NuGet - FIPS compliant algorithms

Jul 29, 2011 at 2:59 AM
Edited Jul 29, 2011 at 2:59 AM

Not sure if this is the right place to log this but I wanted to get this info out to the community.

After setting up a corporate NuGet Gallery in the office, I was hitting issues when integrating the NuGet command line exe into our shiny new TeamCity hosted CI build system.  The agents (clean server 2008 R2 builds) that were running the exe (list packages operation) were reporting the same error : The type initializer for 'NuGet.CryptoHashProvider' threw an exception.  Nothing else was being logged, and running the exe on another test server (and my dev machine) did not yield the same error...

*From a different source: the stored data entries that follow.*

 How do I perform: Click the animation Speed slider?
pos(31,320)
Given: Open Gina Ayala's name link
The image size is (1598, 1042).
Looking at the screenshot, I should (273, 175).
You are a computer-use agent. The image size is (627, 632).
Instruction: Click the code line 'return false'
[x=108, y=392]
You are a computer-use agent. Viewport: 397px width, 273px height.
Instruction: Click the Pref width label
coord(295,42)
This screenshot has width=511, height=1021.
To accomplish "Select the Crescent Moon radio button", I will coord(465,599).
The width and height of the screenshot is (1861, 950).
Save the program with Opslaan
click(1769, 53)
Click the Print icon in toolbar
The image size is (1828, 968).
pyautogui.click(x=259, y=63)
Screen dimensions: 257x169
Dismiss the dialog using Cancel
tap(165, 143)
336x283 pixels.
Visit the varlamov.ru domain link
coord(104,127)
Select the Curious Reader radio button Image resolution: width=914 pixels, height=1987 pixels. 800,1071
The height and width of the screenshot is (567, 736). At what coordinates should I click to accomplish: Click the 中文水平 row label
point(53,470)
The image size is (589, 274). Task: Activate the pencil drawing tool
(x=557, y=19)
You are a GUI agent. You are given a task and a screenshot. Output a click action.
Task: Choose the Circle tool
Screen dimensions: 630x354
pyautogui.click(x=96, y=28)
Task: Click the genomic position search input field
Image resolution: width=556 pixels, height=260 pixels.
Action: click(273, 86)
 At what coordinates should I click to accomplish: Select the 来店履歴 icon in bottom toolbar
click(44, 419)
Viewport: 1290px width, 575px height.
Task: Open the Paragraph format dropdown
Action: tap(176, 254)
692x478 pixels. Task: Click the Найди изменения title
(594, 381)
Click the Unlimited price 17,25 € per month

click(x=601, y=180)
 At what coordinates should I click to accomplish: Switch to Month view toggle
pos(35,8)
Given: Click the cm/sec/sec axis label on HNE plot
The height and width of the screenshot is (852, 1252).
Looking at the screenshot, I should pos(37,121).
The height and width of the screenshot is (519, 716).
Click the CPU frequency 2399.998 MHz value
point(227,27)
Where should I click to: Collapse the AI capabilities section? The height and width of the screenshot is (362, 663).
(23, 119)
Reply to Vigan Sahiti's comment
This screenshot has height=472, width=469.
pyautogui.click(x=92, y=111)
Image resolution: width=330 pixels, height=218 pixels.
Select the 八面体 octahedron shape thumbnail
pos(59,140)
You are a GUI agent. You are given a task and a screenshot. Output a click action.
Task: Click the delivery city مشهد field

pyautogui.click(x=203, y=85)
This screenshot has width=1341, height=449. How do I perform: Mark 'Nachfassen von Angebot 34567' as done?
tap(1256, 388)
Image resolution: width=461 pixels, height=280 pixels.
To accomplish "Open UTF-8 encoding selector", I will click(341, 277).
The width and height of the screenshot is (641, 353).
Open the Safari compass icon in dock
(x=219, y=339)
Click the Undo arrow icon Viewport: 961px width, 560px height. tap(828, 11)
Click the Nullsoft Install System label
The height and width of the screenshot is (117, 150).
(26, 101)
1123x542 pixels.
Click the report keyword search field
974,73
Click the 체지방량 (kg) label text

After a bit of digging (digging as in recompiling the exe from source and adding exception handling to output stack traces) it turned out to be a Windows FIPS compliance issue; see http://support.microsoft.com/kb/811833.  It looks like the NuGet command line uses the System.Security.Cryptography.SHA512 hash algorithm that is not on the FIPS standard list (assumed, I haven't checked), and if your local security settings on your server enforce these standards then you won't be able to run the exe for various operations.

Hope this helps anyone scratching their heads with the same error.  Be good to hear any thoughts on preventing this error without change local security policies (what about corporations that enforce it through group policy?)

Steve